**Directions:**
**a)** Write out, word for word, the stretch of the Duke Energy coal ash article from "Duke Energy responds" through "coal ash basins.".
**b)** Carry on the article about Duke Energy's coal ash violations, picking up after its final sentence.

[[ Excerpted passage, beginning ]]

Duke Energy responds to coal ash basin violations; cites progress

Duke Energy responded to issuance of 12 Notices of Violation from the North Carolina Department of Environmental Quality by saying it is working hard to clean up coal ash basins.

The North Carolina DEQ and the administration of Gov. Pat McCrory (R) announced March 4 that it was issuing violations to Duke for allowing wastewater to leak from coal ash basins at 12 coal-fired power plants.

The violation notice requires Duke Energy to take corrective action and submit more information to the state environmental department. The utility has 30 days to respond to the violations and provide the data.

The department’s Division of Water Resources could also fine Duke for violating its wastewater permits. Wastewater is treated coal ash water that leaks from ponds and reaches nearby bodies of water.

The violations were issued for unauthorized discharges of wastewater at Duke Energy’s Allen Steam Station, Asheville Steam Station, Belews Creek Steam Station, Buck Steam Station, Cape Fear Steam Electric Generating Plant, Cliffside Steam Station, Dan River Combined Cycle Plant, Lee Steam Electric Plant, Marshall Steam Station, Mayo Steam Electric Power Plant, Roxboro Steam Electric Plant and Weatherspoon Steam Electric Plant.

The North Carolina DEQ has already issued Duke a $6.6 million fine for violations related to the February 2014 coal ash spill at the company’s retired Dan River power plant in Eden, N.C.

The North Carolina Utilities Commission recently approved a Duke plan to build two 280 MW combined cycle natural gas-fired generating units to replace the existing 376 MW Asheville coal plant, which will be retired by 2020.

[[ Excerpted passage, end ]]
[[ Dataset entries, beginning ]]

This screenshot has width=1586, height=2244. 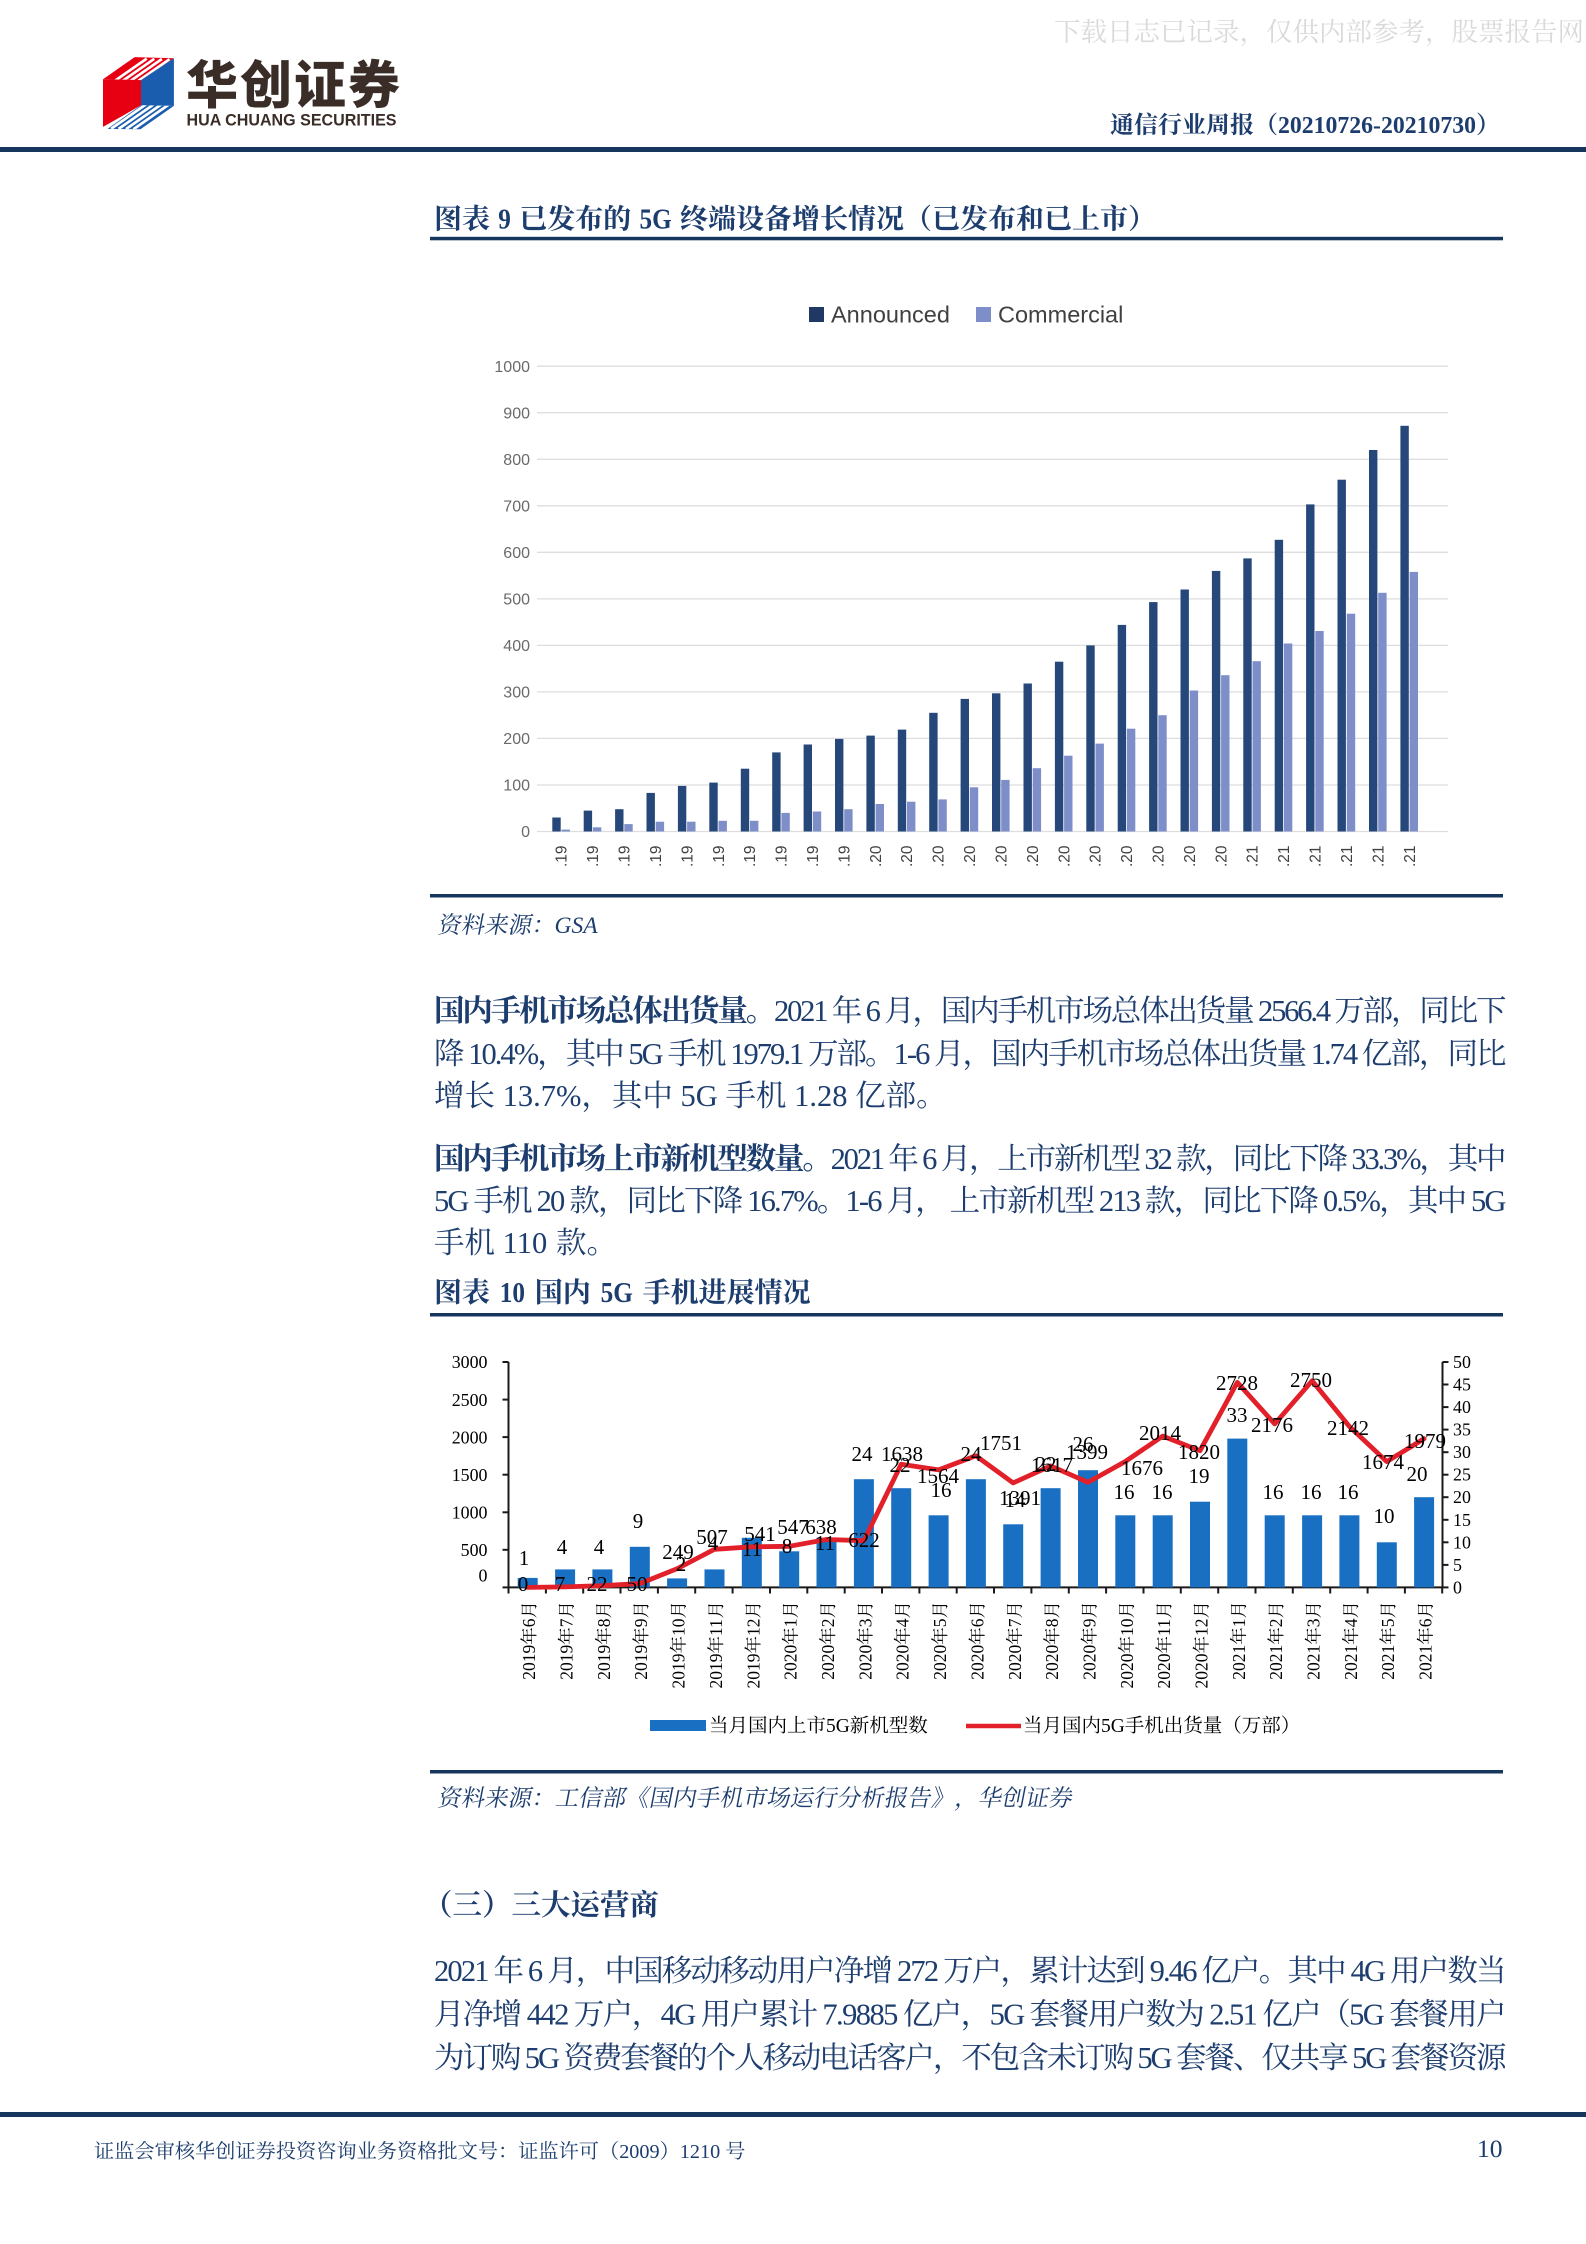 I want to click on svg-text: 500, so click(x=516, y=600).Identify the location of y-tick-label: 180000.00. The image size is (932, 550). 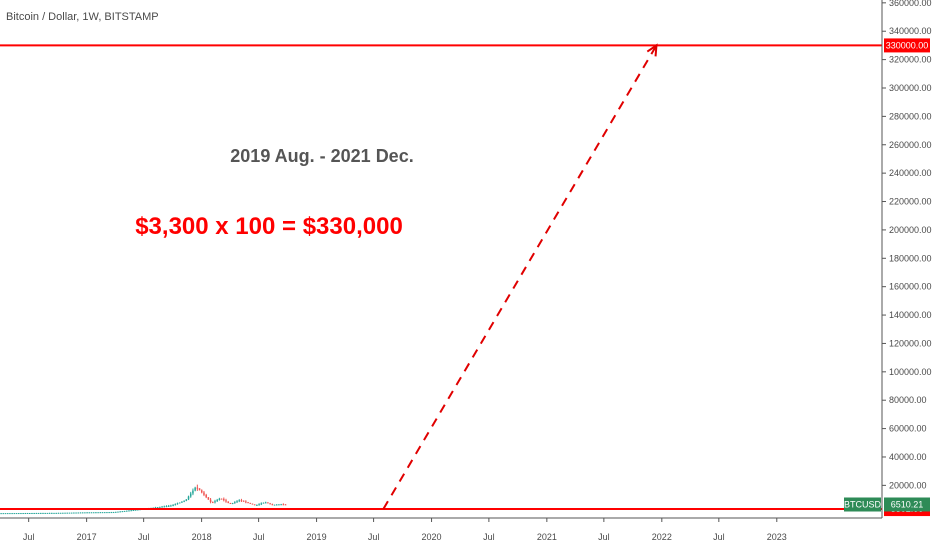
(910, 258).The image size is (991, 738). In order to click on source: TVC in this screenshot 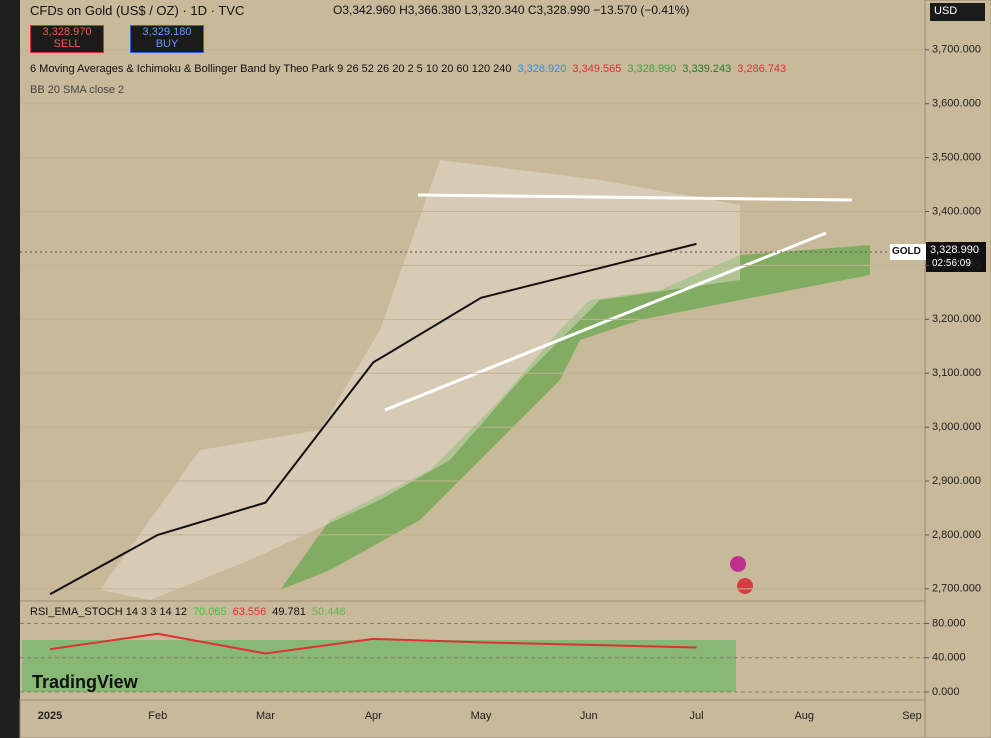, I will do `click(232, 10)`.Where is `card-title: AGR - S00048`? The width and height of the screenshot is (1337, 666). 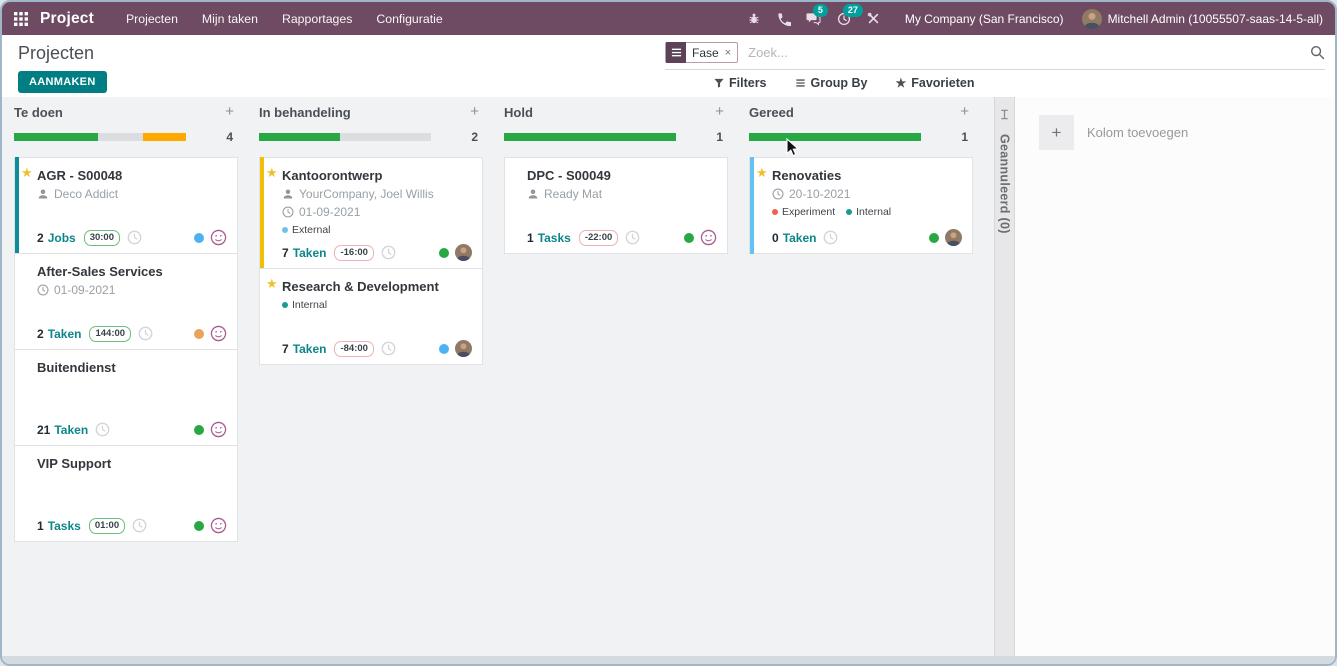 card-title: AGR - S00048 is located at coordinates (80, 176).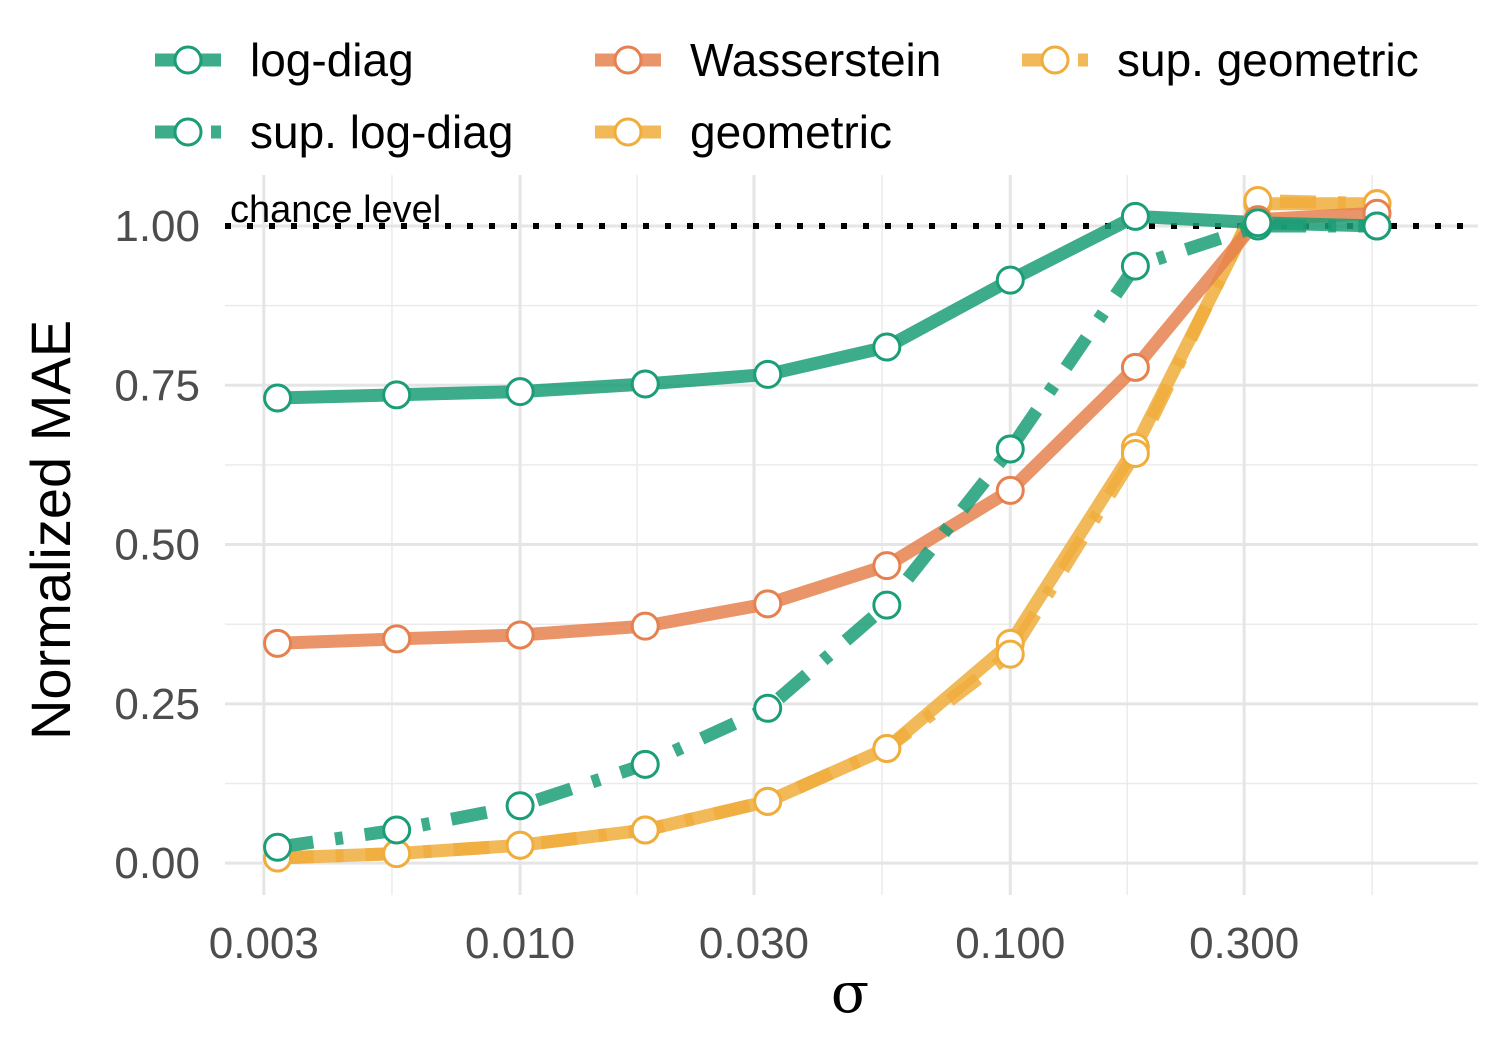 The width and height of the screenshot is (1500, 1050). Describe the element at coordinates (332, 60) in the screenshot. I see `legend-label: log-diag` at that location.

[[ Dataset entries, end ]]

**Outputs by task:**
**a)**
Duke Energy responds to coal ash basin violations; cites progress

Duke Energy responded to issuance of 12 Notices of Violation from the North Carolina Department of Environmental Quality by saying it is working hard to clean up coal ash basins.

**b)**
“There is nothing new here,” Duke said in a statement. “Even the state environmental regulator acknowledges that seeps occur at every earthen impoundment, and those at ash basins are not impacting water quality.”

“We are doing everything the state has asked to address seeps, including cataloguing, testing and monitoring them,” Duke said. “Nearly two years ago, the company included seeps in permit applications to the state and has been working through the process ever since.”

Back in 2010, Duke Energy talked with NC DEQ about permitting seeps. At that time, the agency chose not to pursue that, believing seeps to be inconsequential, the company added.

Duke also said:

“-Ash is being excavated and moved to fully lined solutions at six of the company’s 16 Carolinas plants (Asheville, Cliffside, Dan River, Riverbend, Sutton and WS Lee.);

“-Newly constructed rail spurs are being used at three plants to significantly increase the amount of ash hauled away (Dan River, Sutton, Riverbend)

“-“We’ve begun safely removing water from basins at Riverbend and Sutton, and other plants will follow. This is a critical step as we move toward closure.”

“-On-site lined landfills are planned for Dan River, Sutton, WS Lee and Robinson plants.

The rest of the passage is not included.